Machine Translation is an evolving field, but current software can already produce outputs that closely resemble the work of human translators. However, getting the most value out of Machine Translation requires continuous terminology customization by expert linguists and the ability to identify when human intervention is needed to ensure the highest quality output.
Not all MT is equal and MT is not well suited for all content. Ultimately, an experience Project Manager should be able to identify if MT is right for your documents and present the pros and cons so you can make an informed decision.
To utilize MT to its fullest potential, your translation partner should have experience in the following areas:
- Analyzing corpus and profiling content;
- Preparing and optimizing MT data;
- Performing MT quality assessments;
- Editing MT outputs; and
- Continuously refining MT engines.
Machine Translation has evolved to address the shortcomings of earlier—and now outdated—MT paradigms. Neural Machine Translation is currently the most advanced derivative of MT. Both Microsoft and Google have parted from the Statistical Machine Translation (SMT) paradigm in favor of Neural Machine Translation.
NMT employs a large neural network rather than separately engineered sub-components. It uses deep learning and representation learning to overcome the ambiguities and terminology anomalies of earlier MT models.

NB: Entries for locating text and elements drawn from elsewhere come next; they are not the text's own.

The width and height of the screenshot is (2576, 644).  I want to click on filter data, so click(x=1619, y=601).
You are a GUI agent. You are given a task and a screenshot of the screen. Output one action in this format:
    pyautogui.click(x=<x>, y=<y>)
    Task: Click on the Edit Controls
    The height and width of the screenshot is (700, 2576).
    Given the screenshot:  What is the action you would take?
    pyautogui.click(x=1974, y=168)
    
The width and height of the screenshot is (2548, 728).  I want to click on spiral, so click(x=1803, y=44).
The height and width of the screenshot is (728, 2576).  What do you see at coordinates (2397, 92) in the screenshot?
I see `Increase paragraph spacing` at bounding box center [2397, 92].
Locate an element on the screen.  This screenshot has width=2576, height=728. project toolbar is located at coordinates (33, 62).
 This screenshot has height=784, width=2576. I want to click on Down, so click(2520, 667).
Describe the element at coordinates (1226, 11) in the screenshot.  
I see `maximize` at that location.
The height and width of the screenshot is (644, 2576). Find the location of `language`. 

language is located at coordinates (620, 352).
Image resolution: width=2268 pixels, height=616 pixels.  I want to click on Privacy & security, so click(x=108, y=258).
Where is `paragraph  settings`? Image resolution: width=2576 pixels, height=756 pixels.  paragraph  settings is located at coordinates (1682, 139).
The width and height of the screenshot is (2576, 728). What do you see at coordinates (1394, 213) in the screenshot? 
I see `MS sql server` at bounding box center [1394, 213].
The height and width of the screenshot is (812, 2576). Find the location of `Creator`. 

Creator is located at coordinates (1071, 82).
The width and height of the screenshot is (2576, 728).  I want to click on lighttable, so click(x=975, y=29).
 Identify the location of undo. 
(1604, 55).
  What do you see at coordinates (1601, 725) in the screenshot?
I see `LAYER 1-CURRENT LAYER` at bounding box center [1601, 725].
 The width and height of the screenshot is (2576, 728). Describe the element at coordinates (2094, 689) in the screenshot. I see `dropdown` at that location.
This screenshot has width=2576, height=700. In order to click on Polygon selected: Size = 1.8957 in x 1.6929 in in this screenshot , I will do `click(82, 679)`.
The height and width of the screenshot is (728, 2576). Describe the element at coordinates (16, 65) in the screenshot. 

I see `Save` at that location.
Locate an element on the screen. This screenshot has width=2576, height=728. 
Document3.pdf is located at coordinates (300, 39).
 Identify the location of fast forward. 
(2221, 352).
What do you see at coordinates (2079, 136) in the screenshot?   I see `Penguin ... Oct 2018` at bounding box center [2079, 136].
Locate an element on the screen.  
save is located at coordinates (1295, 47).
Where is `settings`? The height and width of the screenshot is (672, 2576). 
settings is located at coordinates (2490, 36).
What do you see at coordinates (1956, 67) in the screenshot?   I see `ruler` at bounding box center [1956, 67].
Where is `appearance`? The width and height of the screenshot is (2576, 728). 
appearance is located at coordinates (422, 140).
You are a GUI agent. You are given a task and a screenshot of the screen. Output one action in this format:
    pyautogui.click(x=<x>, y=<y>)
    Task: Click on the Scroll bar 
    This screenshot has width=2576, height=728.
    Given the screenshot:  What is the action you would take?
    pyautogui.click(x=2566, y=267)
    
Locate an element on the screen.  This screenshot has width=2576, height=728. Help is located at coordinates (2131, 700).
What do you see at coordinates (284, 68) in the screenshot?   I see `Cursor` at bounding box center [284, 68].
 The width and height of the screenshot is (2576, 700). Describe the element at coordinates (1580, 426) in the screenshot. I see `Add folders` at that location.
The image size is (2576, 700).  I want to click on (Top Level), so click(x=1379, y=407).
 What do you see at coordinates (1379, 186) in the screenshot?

A technology savvy translation provider should by now have established partnerships with NMT developers to take advantage of the new quality enhancements NMT offers.
Do You Use a Secure Client Portal?
In the 21st century, you should expect your language service provider to have a feature-rich HIPAA compliant client portal. It should allow you to submit your orders, approve quotes, and view your project and invoice history. It should also give you information about the translators who are handling your claim documents.